Influence of complement C5 and V beta T cell receptor mutations on susceptibility to collagen-induced arthritis in mice.

Abstract

SWR/J mice are resistant to collagen-induced arthritis (CIA) despite having a susceptible H-2q haplotype. We have earlier demonstrated the possible role of the V beta TCR mutation of SWR in the resistance to CIA. To investigate the influence of the C5 deficiency of SWR in this resistance, crosses were made between SWR and A/J (C5 deficient, TCRwild, H-2a), and between SWR and C3H.A (C5 sufficient, TCRwild, H-2a).

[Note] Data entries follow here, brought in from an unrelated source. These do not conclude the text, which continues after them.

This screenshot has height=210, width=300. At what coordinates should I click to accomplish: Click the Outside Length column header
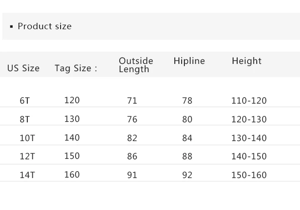[x=136, y=65]
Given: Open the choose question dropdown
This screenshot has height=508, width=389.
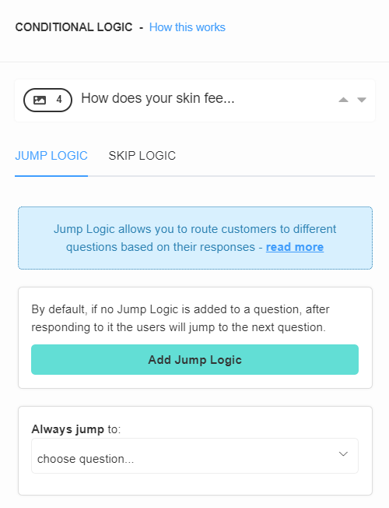Looking at the screenshot, I should click(195, 456).
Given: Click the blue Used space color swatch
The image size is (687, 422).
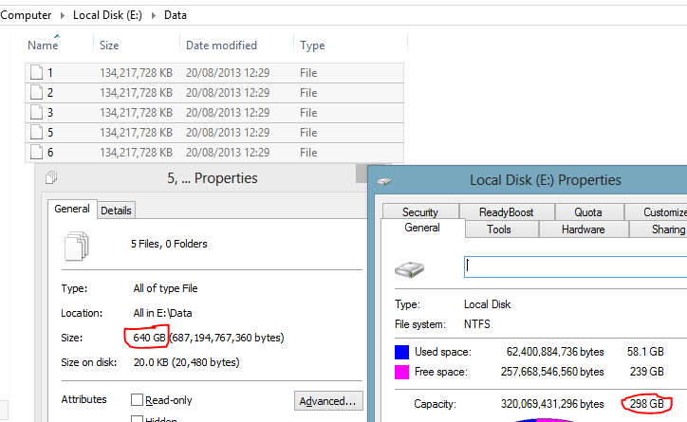Looking at the screenshot, I should coord(401,352).
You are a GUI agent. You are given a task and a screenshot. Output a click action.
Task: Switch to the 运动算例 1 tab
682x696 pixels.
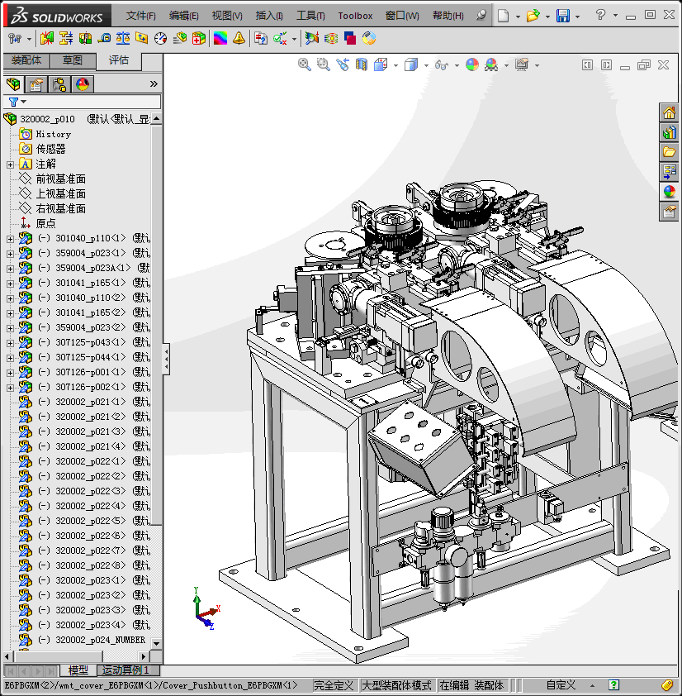126,670
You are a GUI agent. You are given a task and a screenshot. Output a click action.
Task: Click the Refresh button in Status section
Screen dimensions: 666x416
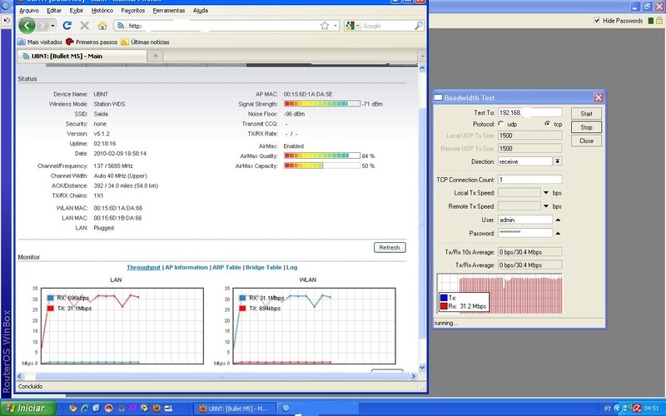click(x=389, y=247)
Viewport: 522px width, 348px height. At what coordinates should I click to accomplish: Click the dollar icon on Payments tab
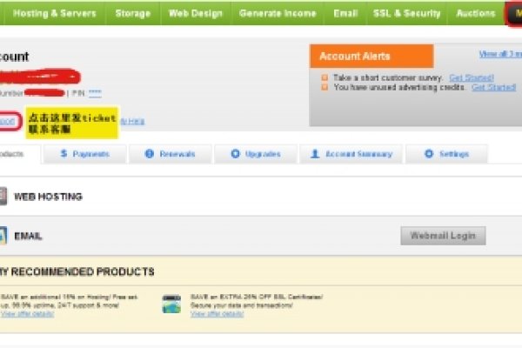coord(64,154)

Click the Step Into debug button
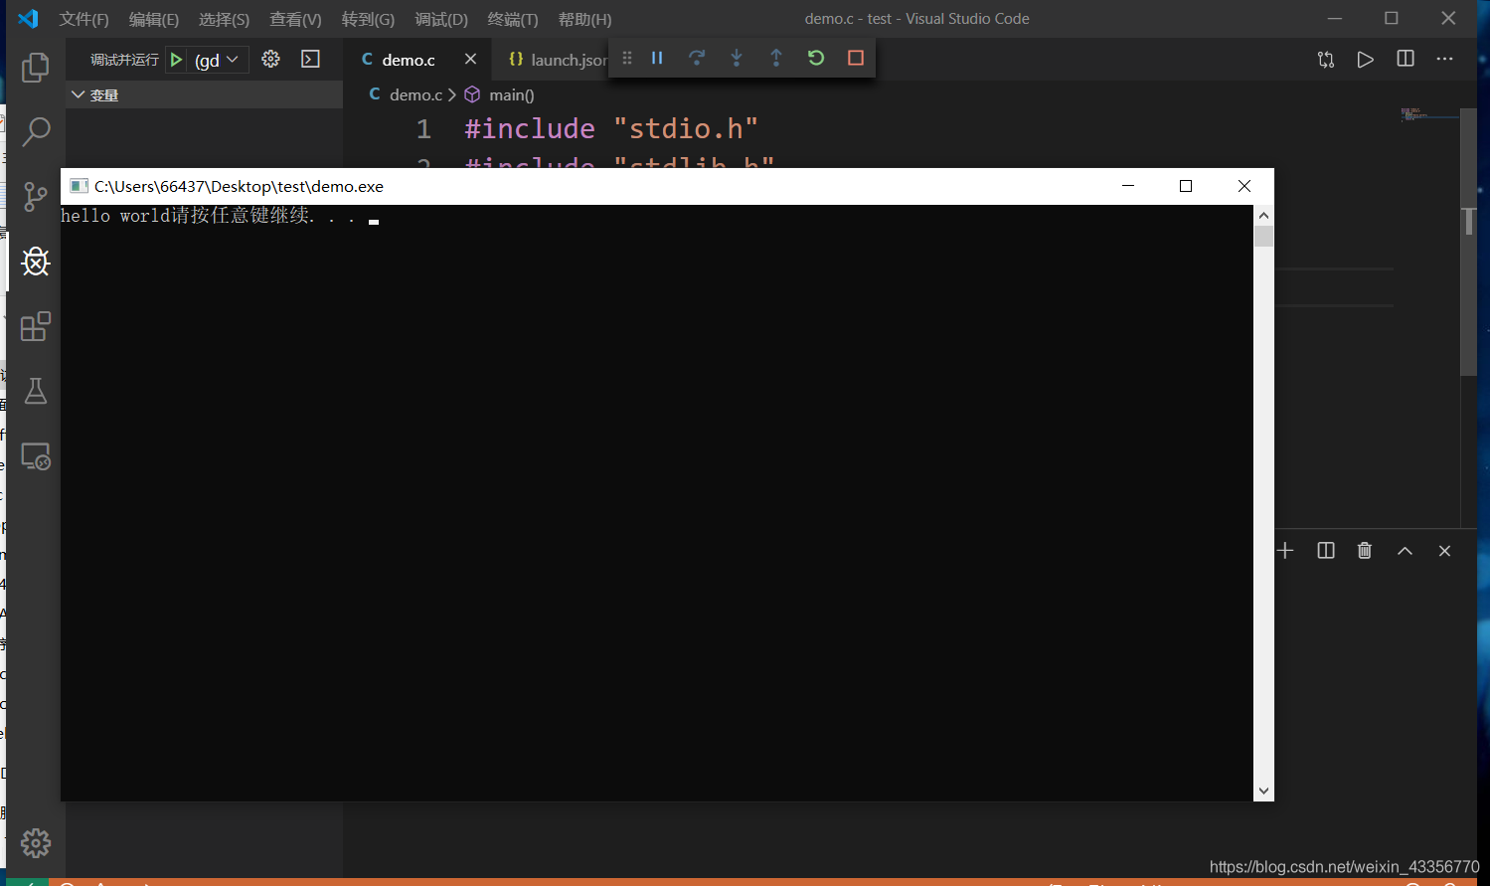click(737, 59)
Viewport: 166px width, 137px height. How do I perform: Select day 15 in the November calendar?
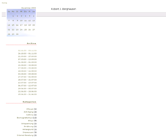tap(13, 25)
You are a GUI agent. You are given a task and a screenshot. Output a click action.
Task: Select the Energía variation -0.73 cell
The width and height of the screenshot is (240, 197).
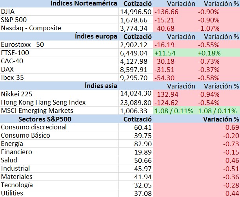(196, 144)
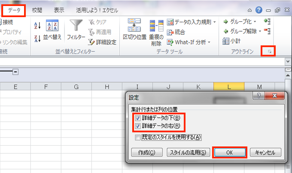This screenshot has width=292, height=173.
Task: Click the sort ascending A-Z icon
Action: (37, 26)
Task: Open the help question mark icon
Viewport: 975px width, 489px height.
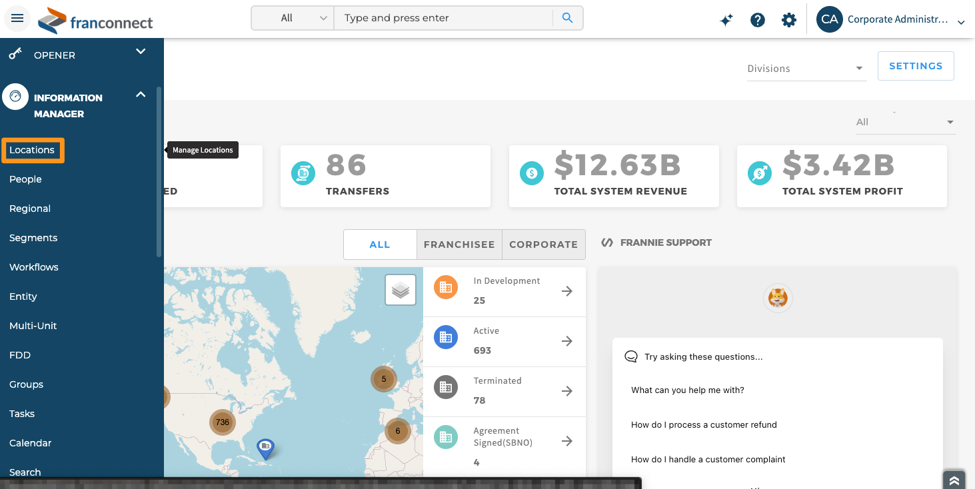Action: (757, 20)
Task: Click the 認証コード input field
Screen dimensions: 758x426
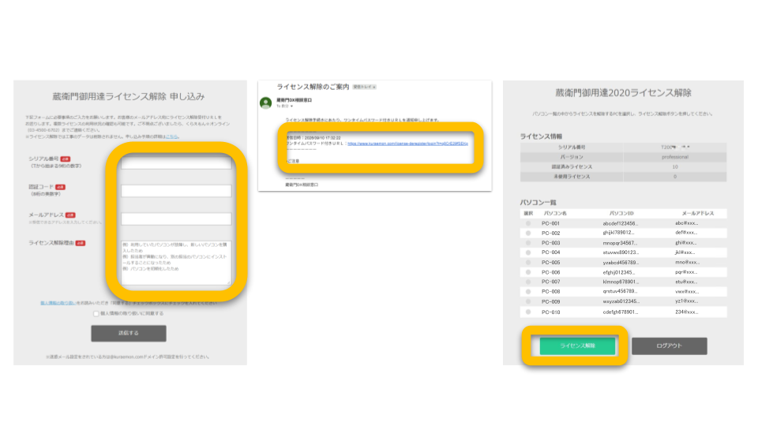Action: pyautogui.click(x=176, y=191)
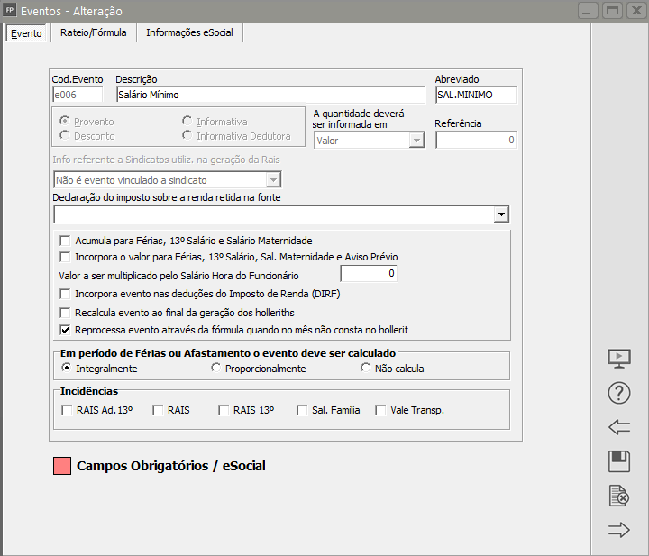This screenshot has width=649, height=556.
Task: Choose the Não calcula radio option
Action: pyautogui.click(x=365, y=369)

Upon immunization with bovine type II collagen in adjuvant, there was a similar incidence and severity of arthritis in H-2q-bearing mice in the back-crosses A x (SWR x A) ad C3H.A x (SWR x C3H.A). The absence of hemolytic complement was confirmed in the arthritic A x (SWR x A) back-cross mice by standard SRBC hemolytic assays. In addition C57L (H-2b) mice, which were C5 sufficient but had a V beta TCR deletion mutation similar to SWR, could not complement for CIA susceptibility in H-2q-bearing C57L x (SWR x C57L) back-crosses and in (C57L x SWR)F2 hybrids. These studies show that complement C5 does not play a significant role in CIA susceptibility, and further implicate the V beta TCR mutation in the resistance to CIA in SWR mice.